Najwcześniej zareagował minister przedsiębiorczości Simon Coveney, który stwierdził, że to zaskakująca i niepokojąca decyzja zakładu energetycznego, iż obniży koszty zakupu prądu dla niektórych przedsiębiorstw, natomiast odbiorcy indywidualni nadal płacić będą wysokie stawki.
Następnie odbyły się spotkania ministrów, a wynikiem tego jest zapowiedziane spotkanie premiera Leo Varadkara z firmami energetycznymi, na którym ma poprosić, żeby obniżyły ceny prądu dla odbiorców krajowych.
Obecnie grunt pod rozmowy przygotowuje minister energetyki Eamon Ryan, którego resort współpracuje z firmami energetycznymi, ale jak widać, rezultaty są raczej słabe.
Premier Varadkar powiedział:
– Będę z nimi również bezpośrednio współpracować.
Taoiseach Leo Varadkar zadeklarował również, iż jego wolą jest, aby firmy energetyczne zastosowały dokładnie taką samą obniżkę cen dla klientów indywidualnych, jak zrobiły to w przypadku małych i średnich przedsiębiorstw, co będzie naturalną decyzją, a jednocześnie da oszczędności na poziomie ok. 15%.
Leo Varadkar:
– Chciałbym wiedzieć, a to jeszcze nie do końca wiadomo, jakie zyski oni (firmy energetyczne) osiągnęli w ubiegłym roku.
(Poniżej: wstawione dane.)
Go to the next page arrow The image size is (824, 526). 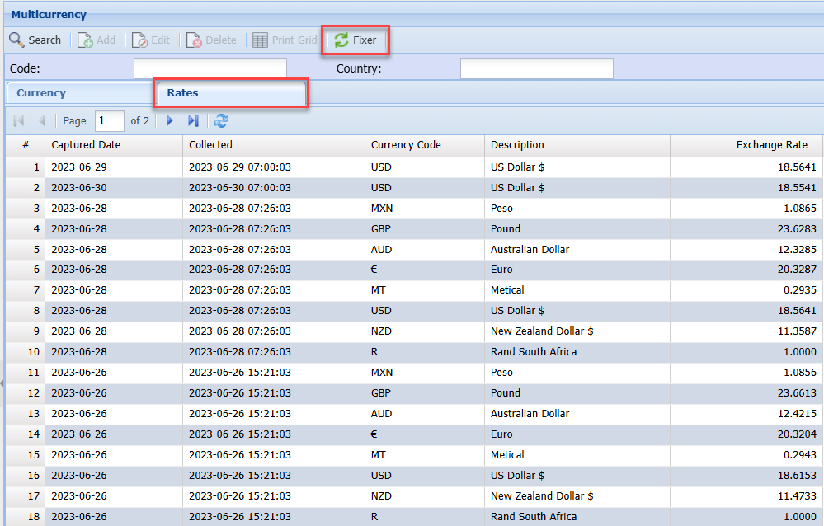tap(170, 120)
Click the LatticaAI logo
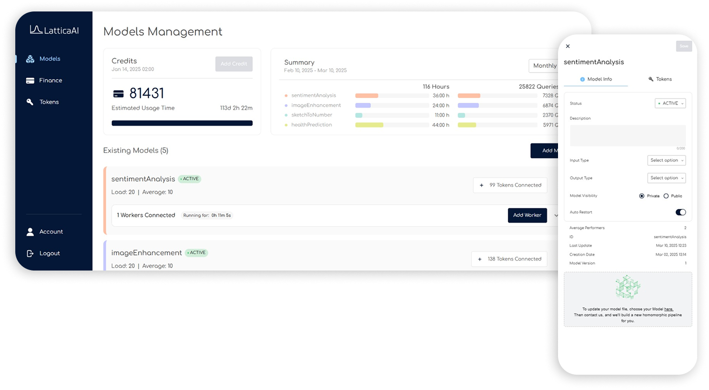 pos(54,30)
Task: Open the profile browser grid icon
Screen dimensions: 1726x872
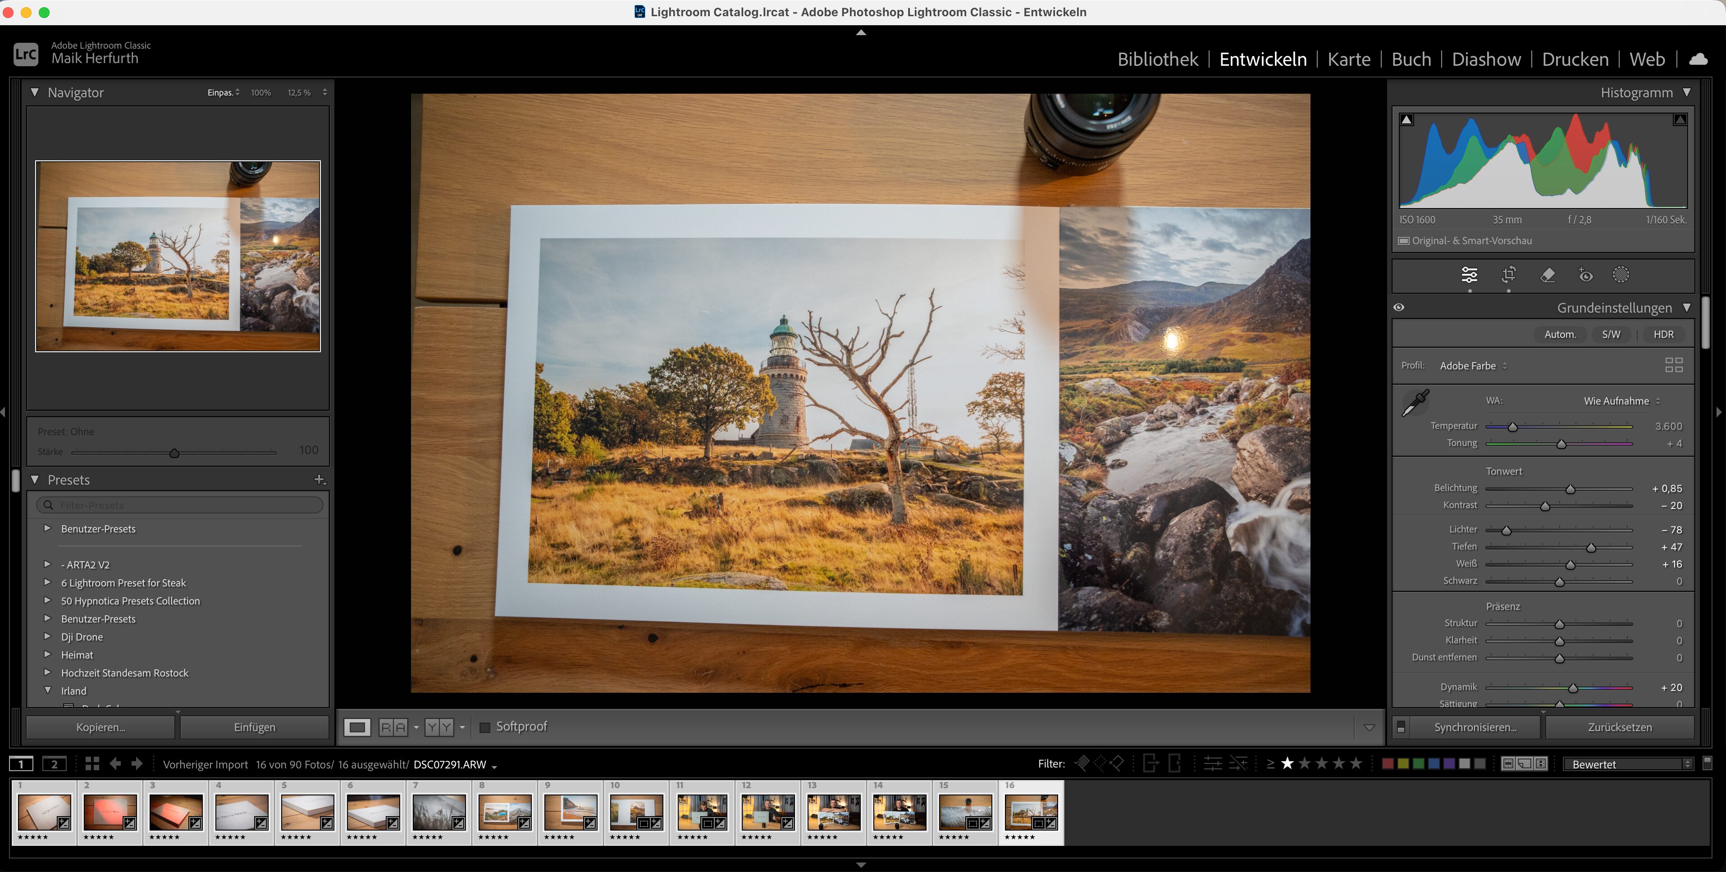Action: (1673, 365)
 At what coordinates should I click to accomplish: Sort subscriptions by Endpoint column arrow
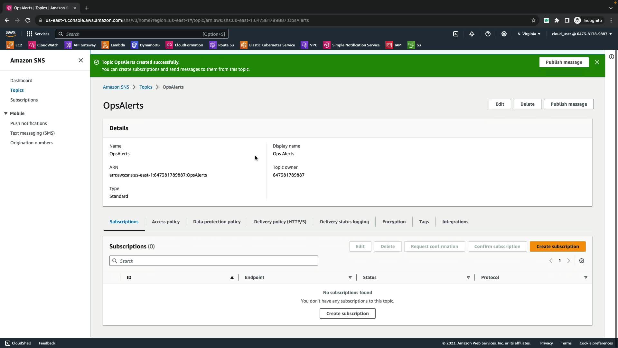[x=350, y=277]
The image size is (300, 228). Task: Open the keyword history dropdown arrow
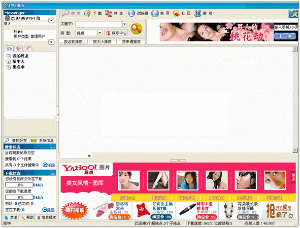tap(124, 24)
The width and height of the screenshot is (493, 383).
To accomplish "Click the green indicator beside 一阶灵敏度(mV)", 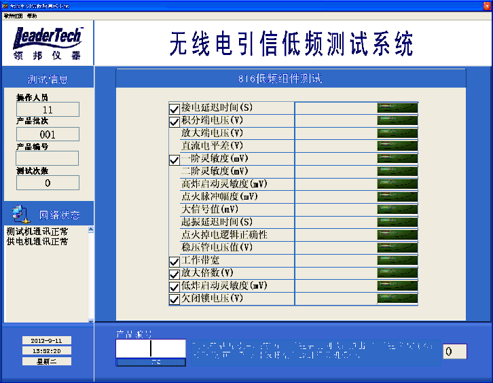I will tap(397, 158).
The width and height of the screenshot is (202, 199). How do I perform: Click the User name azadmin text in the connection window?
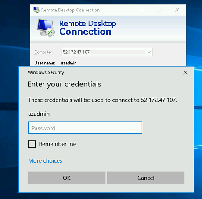click(69, 63)
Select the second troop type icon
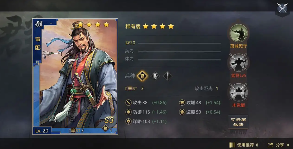Screen dimensions: 293x149 point(155,76)
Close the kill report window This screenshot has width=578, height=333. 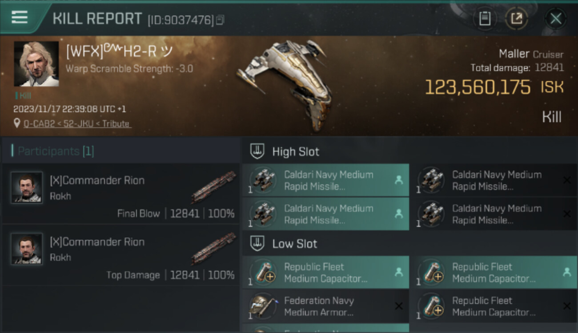pos(556,19)
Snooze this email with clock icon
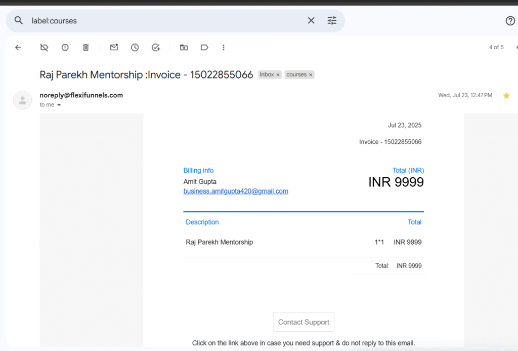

Ponieważ to, co chcę móc im powiedzieć, niezależnie od cen hurtowych i detalicznych, to to, że to są zyski, które osiągnąłeś i powinieneś oddać ich część.
Premier dodał również, że chciałby, żeby obniżki cen za prąd dla odbiorców indywidualnych, pojawiły się „tak szybko, jak to tylko możliwe”.
Szybkiej zmiany polityki cenowej firm energetycznych chcą też politycy opozycji, jak Richard Boyd Barrett z People Before Profit, który stwierdził, że „zyski firm energetycznych są nieprzyzwoite i miażdżą zwykłych ludzi”. Poseł podkreślił, że aktualne ceny hurtowe, są najniższe od 18 miesięcy, więc nie ma żadnych podstaw, aby utrzymywać wysokie taryfy dla gospodarstw domowych.
Podobne zdanie ma posłanka Jennifer Whitmore z Socjaldemokracji, a ta zaznaczyła w swojej wypowiedzi, że w ostatnich miesiącach klienci indywidualni dotykani byli wyłącznie podwyżkami cen prądu, a zostali przez nie „szczególnie mocno dotknięci”. Posłanka zwróciła się do premiera, któremu przypomniała, iż obiecał, że zajmie się sprawą i wezwie firmy energetyczne od obniżki cen, kiedy przyjedzie odpowiednia chwila, sugerowała, że to właśnie „ten moment”.
Premier uznał, że rząd pracował intensywnie, żeby dać możliwość mieszkańcom kraju ulgę w rachunkach energetycznych, ale i dodał, że nie można tworzyć z firm energetycznych przedsiębiorstw non-profit, bo i taka propozycja także się pojawiła, a skwitował to stwierdzeniem, że będzie to coś na kształt Związku Radzieckiego, co się nie sprawdzało. W związku z tym Leo Varadkar odrzucił możliwość nacjonalizacji przedsiębiorstw energetycznych w Irlandii, bo jedną z konsekwencji byłby wzrost obciążeń budżetowych dla kraju.